The compound X may be a compound capable of releasing carbonate ions, a compound capable of releasing calcium ions, or a compound capable of releasing both carbonate ions and calcium ions. It may be a mixture of a compound capable of releasing carbonate ions and a compound capable of releasing calcium ions. The compound X may be in the form of particles. As the compound X, only one kind may be used, or two or more kinds may be used in combination.

Examples of the compound capable of releasing carbonate ions include carbonates and hydrogen carbonates. Examples of the carbonate include ammonium carbonate, potassium carbonate, sodium carbonate, barium carbonate, magnesium carbonate, lithium carbonate, copper (II) carbonate, iron (II) carbonate, silver (I) and the like. Examples of the above-mentioned hydrogen carbonate include ammonium hydrogen carbonate, potassium hydrogen carbonate, calcium hydrogen carbonate, sodium hydrogen carbonate and the like.

Examples of the compound capable of releasing calcium ions include tricalcium silicate, dicalcium silicate, calcium aluminate, calcium aluminoferrite, calcium hydrogencarbonate, calcium hydroxide, calcium oxide, calcium sulfate and the like.

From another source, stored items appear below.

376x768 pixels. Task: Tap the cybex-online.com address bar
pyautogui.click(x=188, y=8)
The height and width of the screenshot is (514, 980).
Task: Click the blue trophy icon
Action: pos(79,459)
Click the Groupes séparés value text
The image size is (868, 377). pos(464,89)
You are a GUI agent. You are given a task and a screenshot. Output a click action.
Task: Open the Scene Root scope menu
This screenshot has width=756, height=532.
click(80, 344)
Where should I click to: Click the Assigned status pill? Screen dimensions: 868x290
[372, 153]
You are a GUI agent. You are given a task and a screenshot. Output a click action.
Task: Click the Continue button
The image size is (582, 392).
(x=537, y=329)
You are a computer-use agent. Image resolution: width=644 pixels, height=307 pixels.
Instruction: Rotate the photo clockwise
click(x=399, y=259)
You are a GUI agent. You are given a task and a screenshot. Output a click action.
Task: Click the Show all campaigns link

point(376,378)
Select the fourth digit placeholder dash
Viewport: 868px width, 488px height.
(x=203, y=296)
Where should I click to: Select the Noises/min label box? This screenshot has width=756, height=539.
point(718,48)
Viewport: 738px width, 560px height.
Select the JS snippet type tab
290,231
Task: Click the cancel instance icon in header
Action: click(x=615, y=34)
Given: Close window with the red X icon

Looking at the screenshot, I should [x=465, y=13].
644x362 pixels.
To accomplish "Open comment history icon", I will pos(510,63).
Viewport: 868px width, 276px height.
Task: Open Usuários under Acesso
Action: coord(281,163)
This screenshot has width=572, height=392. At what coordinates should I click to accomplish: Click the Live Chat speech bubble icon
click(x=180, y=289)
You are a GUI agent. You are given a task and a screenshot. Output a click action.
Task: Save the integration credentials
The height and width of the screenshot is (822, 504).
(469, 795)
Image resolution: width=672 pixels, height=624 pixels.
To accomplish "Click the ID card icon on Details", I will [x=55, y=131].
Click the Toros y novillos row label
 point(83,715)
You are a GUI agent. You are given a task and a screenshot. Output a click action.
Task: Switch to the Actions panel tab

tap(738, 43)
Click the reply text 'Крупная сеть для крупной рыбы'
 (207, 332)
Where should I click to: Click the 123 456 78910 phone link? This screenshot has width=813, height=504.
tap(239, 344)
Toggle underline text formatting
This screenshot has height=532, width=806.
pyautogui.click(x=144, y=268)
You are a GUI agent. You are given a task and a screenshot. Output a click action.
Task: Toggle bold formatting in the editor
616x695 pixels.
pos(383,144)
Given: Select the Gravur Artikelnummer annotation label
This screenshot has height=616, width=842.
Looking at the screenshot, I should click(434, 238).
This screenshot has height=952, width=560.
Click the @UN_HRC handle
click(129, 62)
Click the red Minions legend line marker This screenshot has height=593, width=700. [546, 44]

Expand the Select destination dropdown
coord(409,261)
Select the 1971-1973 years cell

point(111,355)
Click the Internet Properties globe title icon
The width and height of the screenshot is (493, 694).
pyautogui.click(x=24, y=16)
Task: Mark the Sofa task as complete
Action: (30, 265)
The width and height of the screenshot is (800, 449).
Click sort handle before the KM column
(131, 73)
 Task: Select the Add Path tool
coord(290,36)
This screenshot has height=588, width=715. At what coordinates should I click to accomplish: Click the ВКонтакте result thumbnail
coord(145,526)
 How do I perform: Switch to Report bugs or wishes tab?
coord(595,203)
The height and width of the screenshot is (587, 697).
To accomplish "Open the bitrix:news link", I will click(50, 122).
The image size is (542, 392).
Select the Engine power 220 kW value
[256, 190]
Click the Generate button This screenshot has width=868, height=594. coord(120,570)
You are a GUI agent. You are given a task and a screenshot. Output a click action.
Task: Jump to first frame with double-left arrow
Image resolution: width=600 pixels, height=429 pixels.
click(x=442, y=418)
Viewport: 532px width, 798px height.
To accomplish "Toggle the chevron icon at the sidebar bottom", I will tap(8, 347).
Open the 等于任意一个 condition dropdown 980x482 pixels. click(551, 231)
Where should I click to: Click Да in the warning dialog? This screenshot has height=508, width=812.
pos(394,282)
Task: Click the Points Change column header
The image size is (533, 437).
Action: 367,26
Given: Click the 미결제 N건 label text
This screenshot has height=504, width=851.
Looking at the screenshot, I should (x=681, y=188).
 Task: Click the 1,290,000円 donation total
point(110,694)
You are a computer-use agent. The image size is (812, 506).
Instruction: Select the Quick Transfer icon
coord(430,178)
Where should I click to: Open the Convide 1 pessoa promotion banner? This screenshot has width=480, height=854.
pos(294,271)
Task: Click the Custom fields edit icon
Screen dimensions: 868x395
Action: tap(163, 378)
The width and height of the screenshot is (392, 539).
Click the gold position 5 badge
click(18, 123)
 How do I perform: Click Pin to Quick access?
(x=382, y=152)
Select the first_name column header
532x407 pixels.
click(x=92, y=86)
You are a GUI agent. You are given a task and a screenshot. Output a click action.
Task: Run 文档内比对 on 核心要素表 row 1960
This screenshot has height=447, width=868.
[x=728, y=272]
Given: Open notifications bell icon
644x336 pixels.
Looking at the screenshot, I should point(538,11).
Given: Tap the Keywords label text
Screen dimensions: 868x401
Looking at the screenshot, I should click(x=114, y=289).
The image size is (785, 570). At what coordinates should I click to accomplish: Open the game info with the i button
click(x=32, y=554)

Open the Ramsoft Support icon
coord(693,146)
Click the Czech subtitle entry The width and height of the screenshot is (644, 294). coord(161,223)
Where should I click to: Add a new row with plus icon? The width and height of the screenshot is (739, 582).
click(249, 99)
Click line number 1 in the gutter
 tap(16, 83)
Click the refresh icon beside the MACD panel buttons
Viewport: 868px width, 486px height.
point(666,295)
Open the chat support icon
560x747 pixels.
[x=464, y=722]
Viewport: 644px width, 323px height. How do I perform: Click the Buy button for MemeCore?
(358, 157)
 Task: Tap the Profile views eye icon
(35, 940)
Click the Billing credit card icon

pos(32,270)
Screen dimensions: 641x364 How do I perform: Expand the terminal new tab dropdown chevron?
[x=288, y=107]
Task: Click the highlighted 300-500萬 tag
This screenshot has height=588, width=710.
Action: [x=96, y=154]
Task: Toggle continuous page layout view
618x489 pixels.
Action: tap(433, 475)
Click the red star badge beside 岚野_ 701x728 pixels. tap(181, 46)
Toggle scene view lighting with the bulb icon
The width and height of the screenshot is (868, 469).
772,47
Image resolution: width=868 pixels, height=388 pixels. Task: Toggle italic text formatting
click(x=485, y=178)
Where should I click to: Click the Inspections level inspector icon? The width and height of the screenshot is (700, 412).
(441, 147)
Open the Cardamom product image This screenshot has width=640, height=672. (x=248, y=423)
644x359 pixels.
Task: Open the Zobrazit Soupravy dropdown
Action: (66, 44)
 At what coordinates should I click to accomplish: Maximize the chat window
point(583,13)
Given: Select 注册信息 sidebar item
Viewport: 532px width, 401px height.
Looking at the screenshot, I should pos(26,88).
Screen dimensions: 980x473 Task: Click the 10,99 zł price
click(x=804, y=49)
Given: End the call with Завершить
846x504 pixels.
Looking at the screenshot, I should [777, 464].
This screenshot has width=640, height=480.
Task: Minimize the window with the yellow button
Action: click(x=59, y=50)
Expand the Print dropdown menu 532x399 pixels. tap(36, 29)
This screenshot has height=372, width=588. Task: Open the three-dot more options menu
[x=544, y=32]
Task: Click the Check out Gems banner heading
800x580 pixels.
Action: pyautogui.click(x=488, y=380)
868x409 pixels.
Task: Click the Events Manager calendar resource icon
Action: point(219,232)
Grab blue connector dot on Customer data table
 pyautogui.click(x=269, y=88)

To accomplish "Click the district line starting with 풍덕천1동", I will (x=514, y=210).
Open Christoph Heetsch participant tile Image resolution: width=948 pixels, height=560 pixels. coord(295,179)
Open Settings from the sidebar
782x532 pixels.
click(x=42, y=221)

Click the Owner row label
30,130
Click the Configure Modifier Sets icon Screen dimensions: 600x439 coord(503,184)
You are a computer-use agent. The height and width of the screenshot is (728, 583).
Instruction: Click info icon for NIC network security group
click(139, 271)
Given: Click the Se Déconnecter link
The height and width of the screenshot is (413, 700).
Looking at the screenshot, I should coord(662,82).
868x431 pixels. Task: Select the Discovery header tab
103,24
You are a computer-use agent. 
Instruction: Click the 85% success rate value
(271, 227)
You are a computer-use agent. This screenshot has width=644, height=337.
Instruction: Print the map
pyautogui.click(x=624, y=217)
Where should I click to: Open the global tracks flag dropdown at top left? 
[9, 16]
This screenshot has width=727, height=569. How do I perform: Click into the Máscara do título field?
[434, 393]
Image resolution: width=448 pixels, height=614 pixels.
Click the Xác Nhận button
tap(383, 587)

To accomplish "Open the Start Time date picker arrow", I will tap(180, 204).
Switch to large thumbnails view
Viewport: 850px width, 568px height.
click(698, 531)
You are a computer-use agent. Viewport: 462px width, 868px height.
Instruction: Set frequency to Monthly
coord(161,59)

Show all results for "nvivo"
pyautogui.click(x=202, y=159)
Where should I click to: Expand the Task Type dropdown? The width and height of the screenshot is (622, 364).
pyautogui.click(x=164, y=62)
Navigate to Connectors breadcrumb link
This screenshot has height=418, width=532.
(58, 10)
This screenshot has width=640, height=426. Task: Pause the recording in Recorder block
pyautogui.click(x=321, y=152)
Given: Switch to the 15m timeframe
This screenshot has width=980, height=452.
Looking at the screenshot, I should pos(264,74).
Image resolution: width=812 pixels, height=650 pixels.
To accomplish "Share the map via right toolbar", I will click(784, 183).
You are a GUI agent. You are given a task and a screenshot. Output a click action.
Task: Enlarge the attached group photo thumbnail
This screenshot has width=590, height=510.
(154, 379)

Examples of the compound capable of releasing both the carbonate ion and the calcium ion include calcium hydrogen carbonate.

The compound X is tricalcium silicate, dicalcium silicate, calcium aluminate, calcium aluminoferrite, calcium hydroxide, calcium oxide, calcium sulfate, calcium carbonate, calcium hydrogencarbonate, sodium carbonate, or sodium hydrogencarbonate. Is preferable. The compound X is more preferably calcium carbonate, calcium hydrogen carbonate, sodium carbonate, or sodium hydrogen carbonate. In this case, the effect of the present invention can be exhibited even more effectively.

The compound X may be an inclusion of microcapsules. The filler may contain microcapsules containing the compound X as an inclusion. In the filler, at least one of the first composition and the second composition may contain microcapsules containing the compound X as an inclusion. When the compound X is an inclusion of microcapsules, the timing and amount of carbonate ions or calcium ions released from the compound X can be controlled.

It is preferable that the microcapsules are capable of releasing the compound X. Examples of the microcapsules include physically destructible capsules, meltable capsules, and water-soluble capsules. Examples of the material of the physically destructible capsule include glass and plastic. Examples of the meltable capsule material include low molecular weight polyethylene wax, styrene-butadiene copolymer, styrene-isoprene copolymer and the like. When the water-soluble capsule comes into contact with water, the membrane constituting the microcapsule collapses. Examples of the material for the water-soluble capsule include hydrolytic ethyl cellulose, proteins such as gelatin, alginic acid, starch, polylactic acid, polybutylene succinate, polyvinyl alcohol, sodium polyacrylate and the like.

From the viewpoint of better controlling the timing and amount of carbonate ion or calcium ion released from compound X, the microcapsules are preferably water-soluble capsules.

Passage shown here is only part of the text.